## Instructions for the task:
The task calls for every line of the data to be repeated exactly.

## Records supplied:
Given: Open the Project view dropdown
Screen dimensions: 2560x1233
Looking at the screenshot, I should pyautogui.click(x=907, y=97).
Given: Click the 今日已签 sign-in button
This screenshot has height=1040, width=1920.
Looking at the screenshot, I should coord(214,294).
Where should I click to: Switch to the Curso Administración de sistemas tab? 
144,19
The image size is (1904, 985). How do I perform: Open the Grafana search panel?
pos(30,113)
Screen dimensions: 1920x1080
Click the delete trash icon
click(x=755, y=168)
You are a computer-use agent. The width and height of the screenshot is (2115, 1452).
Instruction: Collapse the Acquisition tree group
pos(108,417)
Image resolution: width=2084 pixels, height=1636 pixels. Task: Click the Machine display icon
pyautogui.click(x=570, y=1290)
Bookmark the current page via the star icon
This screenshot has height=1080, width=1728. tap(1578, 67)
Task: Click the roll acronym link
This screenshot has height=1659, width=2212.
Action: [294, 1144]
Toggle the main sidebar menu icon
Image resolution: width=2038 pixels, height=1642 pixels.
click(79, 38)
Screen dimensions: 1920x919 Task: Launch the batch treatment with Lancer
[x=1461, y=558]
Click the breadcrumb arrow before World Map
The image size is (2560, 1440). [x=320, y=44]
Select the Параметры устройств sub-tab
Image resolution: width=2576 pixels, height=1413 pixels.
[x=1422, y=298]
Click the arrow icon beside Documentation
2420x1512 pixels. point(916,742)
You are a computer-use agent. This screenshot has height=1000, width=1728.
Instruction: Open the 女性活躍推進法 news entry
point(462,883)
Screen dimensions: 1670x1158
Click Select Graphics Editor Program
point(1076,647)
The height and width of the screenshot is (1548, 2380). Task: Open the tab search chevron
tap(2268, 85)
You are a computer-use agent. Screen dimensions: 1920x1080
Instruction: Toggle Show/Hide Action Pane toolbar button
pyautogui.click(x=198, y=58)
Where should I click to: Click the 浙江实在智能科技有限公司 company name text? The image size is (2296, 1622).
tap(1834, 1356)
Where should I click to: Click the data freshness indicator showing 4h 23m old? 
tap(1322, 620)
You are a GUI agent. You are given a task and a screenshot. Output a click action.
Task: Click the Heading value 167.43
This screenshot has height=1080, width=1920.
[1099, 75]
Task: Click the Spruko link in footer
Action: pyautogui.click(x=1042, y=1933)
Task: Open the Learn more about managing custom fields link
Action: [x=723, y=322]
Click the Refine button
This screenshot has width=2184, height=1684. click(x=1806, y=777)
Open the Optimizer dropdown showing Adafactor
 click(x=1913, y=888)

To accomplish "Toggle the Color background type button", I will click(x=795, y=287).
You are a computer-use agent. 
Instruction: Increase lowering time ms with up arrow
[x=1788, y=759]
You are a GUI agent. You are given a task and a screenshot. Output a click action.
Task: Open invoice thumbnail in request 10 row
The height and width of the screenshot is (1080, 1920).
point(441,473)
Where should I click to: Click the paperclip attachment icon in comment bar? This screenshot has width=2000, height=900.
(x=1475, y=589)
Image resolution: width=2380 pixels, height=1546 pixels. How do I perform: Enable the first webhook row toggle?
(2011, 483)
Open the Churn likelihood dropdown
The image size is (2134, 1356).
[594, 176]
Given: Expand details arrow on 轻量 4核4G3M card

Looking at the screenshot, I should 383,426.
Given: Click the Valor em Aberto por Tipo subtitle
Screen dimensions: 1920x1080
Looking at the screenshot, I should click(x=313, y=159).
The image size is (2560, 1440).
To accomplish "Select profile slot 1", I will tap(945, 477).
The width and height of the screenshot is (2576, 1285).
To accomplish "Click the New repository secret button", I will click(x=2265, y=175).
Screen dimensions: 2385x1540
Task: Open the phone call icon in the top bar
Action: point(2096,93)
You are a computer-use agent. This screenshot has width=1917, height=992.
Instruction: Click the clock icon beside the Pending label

## Solution to the problem:
Given: Open the Project view dropdown
Screen dimensions: 2560x1233
Looking at the screenshot, I should pyautogui.click(x=907, y=97).
Given: Click the 今日已签 sign-in button
This screenshot has height=1040, width=1920.
Looking at the screenshot, I should coord(214,294).
Where should I click to: Switch to the Curso Administración de sistemas tab? 
144,19
The image size is (1904, 985). How do I perform: Open the Grafana search panel?
pos(30,113)
Screen dimensions: 1920x1080
Click the delete trash icon
click(x=755, y=168)
You are a computer-use agent. The width and height of the screenshot is (2115, 1452).
Instruction: Collapse the Acquisition tree group
pos(108,417)
Image resolution: width=2084 pixels, height=1636 pixels. Task: Click the Machine display icon
pyautogui.click(x=570, y=1290)
Bookmark the current page via the star icon
This screenshot has height=1080, width=1728. tap(1578, 67)
Task: Click the roll acronym link
This screenshot has height=1659, width=2212.
Action: [294, 1144]
Toggle the main sidebar menu icon
Image resolution: width=2038 pixels, height=1642 pixels.
click(79, 38)
Screen dimensions: 1920x919 Task: Launch the batch treatment with Lancer
[x=1461, y=558]
Click the breadcrumb arrow before World Map
The image size is (2560, 1440). [x=320, y=44]
Select the Параметры устройств sub-tab
Image resolution: width=2576 pixels, height=1413 pixels.
[x=1422, y=298]
Click the arrow icon beside Documentation
2420x1512 pixels. point(916,742)
You are a computer-use agent. This screenshot has height=1000, width=1728.
Instruction: Open the 女性活躍推進法 news entry
point(462,883)
Screen dimensions: 1670x1158
Click Select Graphics Editor Program
point(1076,647)
The height and width of the screenshot is (1548, 2380). Task: Open the tab search chevron
tap(2268, 85)
You are a computer-use agent. Screen dimensions: 1920x1080
Instruction: Toggle Show/Hide Action Pane toolbar button
pyautogui.click(x=198, y=58)
Where should I click to: Click the 浙江实在智能科技有限公司 company name text? The image size is (2296, 1622).
tap(1834, 1356)
Where should I click to: Click the data freshness indicator showing 4h 23m old? 
tap(1322, 620)
You are a GUI agent. You are given a task and a screenshot. Output a click action.
Task: Click the Heading value 167.43
This screenshot has height=1080, width=1920.
[1099, 75]
Task: Click the Spruko link in footer
Action: pyautogui.click(x=1042, y=1933)
Task: Open the Learn more about managing custom fields link
Action: [x=723, y=322]
Click the Refine button
This screenshot has width=2184, height=1684. click(x=1806, y=777)
Open the Optimizer dropdown showing Adafactor
 click(x=1913, y=888)

To accomplish "Toggle the Color background type button", I will click(x=795, y=287).
You are a computer-use agent. 
Instruction: Increase lowering time ms with up arrow
[x=1788, y=759]
You are a GUI agent. You are given a task and a screenshot. Output a click action.
Task: Open invoice thumbnail in request 10 row
The height and width of the screenshot is (1080, 1920).
point(441,473)
Where should I click to: Click the paperclip attachment icon in comment bar? This screenshot has width=2000, height=900.
(x=1475, y=589)
Image resolution: width=2380 pixels, height=1546 pixels. How do I perform: Enable the first webhook row toggle?
(2011, 483)
Open the Churn likelihood dropdown
The image size is (2134, 1356).
[594, 176]
Given: Expand details arrow on 轻量 4核4G3M card

Looking at the screenshot, I should 383,426.
Given: Click the Valor em Aberto por Tipo subtitle
Screen dimensions: 1920x1080
Looking at the screenshot, I should click(x=313, y=159).
The image size is (2560, 1440).
To accomplish "Select profile slot 1", I will tap(945, 477).
The width and height of the screenshot is (2576, 1285).
To accomplish "Click the New repository secret button", I will click(x=2265, y=175).
Screen dimensions: 2385x1540
Task: Open the phone call icon in the top bar
Action: point(2096,93)
You are a computer-use agent. This screenshot has width=1917, height=992.
Instruction: Click the clock icon beside the Pending label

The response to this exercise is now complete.